Fanny De Coster, secrétaire générale de la CGT, a également évoqué la « dette informatique » accumulée au sein des Finances publiques, pointant le manque de moyens budgétaires pour développer la sécurité informatique. Bien que la formation des agents soit essentielle, la cybersécurité ne peut reposer uniquement sur leurs épaules. La direction admet que la protection des données requiert des ressources techniques et humaines, une revendication soutenue par la CGT.

Cette fragilité informatique s’inscrit dans un contexte plus large d’évolution des moyens de la DGFiP. Depuis 2008, près d’un tiers des emplois de titulaires ont été supprimés, avec 32 596 postes disparus, représentant 29 % des effectifs. La CGT a prévenu que ces suppressions d’emplois et les restrictions budgétaires entravent l’action publique et détériorent les conditions de travail des agents.
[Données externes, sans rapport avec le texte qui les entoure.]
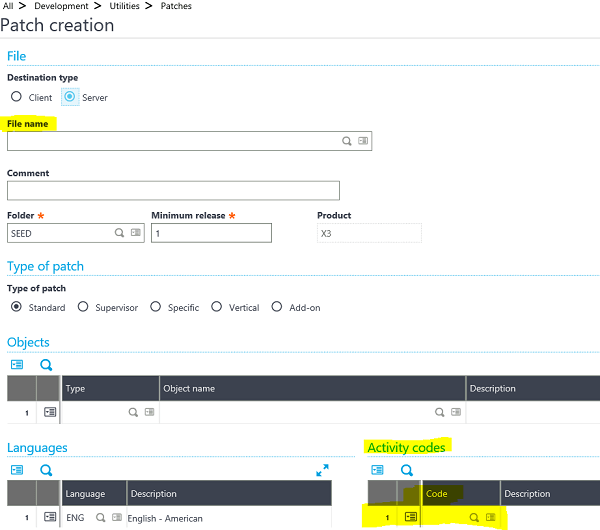Viewport: 600px width, 530px height.
Task: Click the Minimum release input field
Action: [211, 233]
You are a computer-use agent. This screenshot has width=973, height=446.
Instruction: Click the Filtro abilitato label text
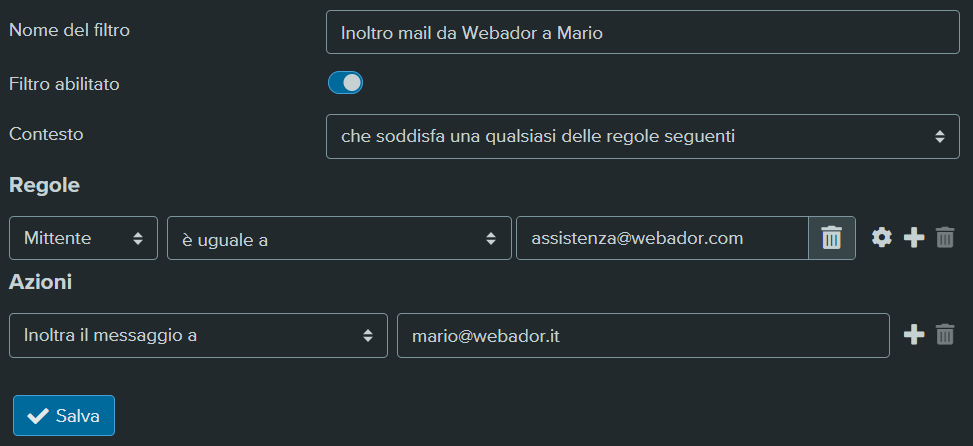[x=64, y=84]
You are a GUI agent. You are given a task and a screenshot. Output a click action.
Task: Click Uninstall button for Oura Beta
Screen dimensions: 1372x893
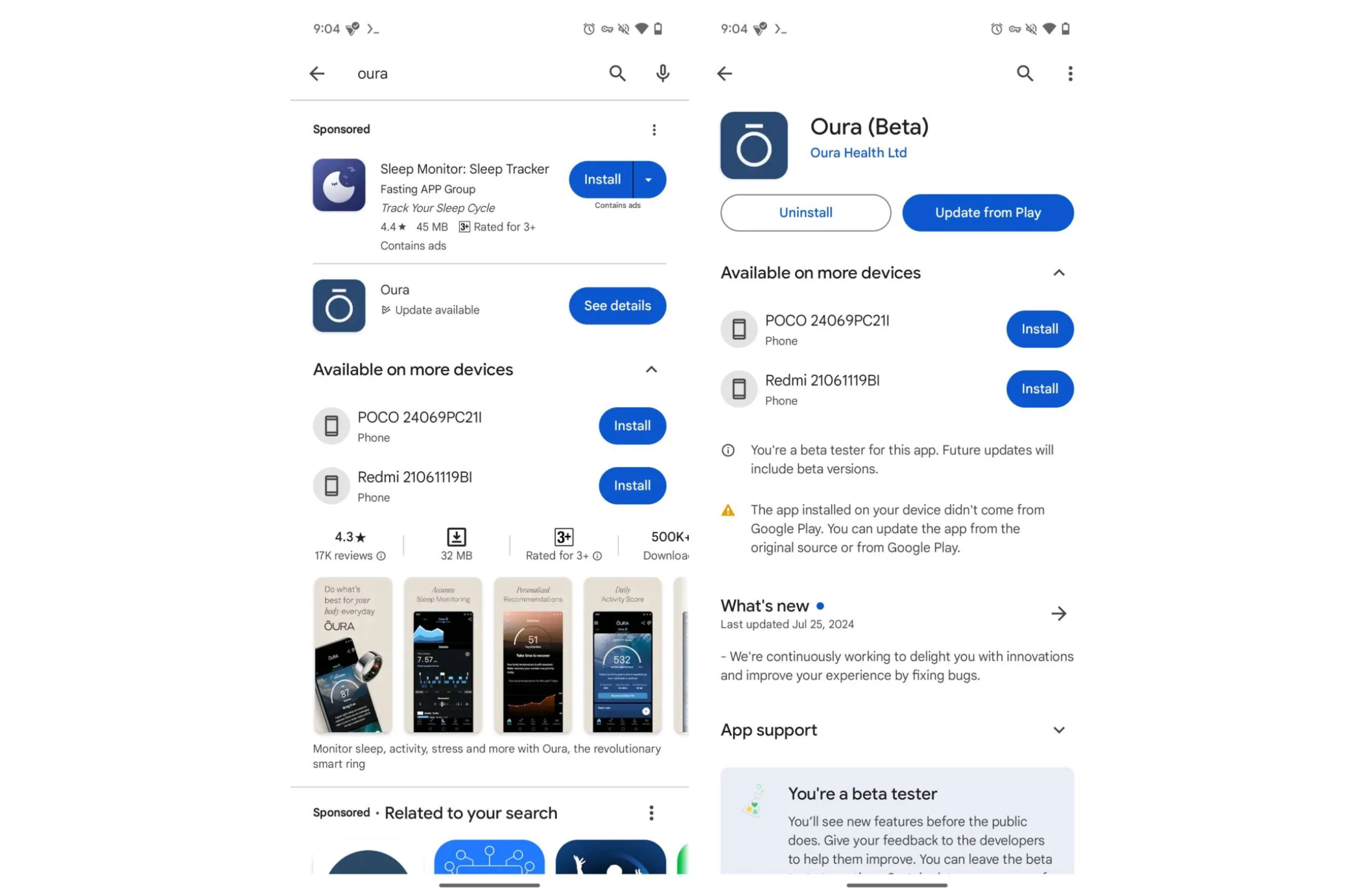805,212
Sécuriser les données nécessite également des compétences spécifiques. Face aux salaires proposés dans le secteur privé, la fonction publique peine à recruter et à fidéliser les spécialistes nécessaires. La CGT appelle à une revalorisation des carrières pour restaurer l’attractivité des concours.

Bien que la DGFiP continue d’investir dans l’informatique, ces investissements semblent davantage orientés vers l’efficience que vers la sécurisation des systèmes. Fanny De Coster a déclaré que les investissements actuels ne sont pas à la hauteur des enjeux, plaidant pour que la cybersécurité devienne une priorité au niveau de l’État.

La protection des données des contribuables est essentielle, et l’État a la responsabilité de garantir cette protection. Pour ce faire, les agents doivent disposer des moyens humains, techniques et financiers nécessaires, car la protection des usagers et le bon fonctionnement du service public sont indissociables.

Source : CGT Finances publiques, Schéma directeur du numérique 2026, rapport de la DGFiP.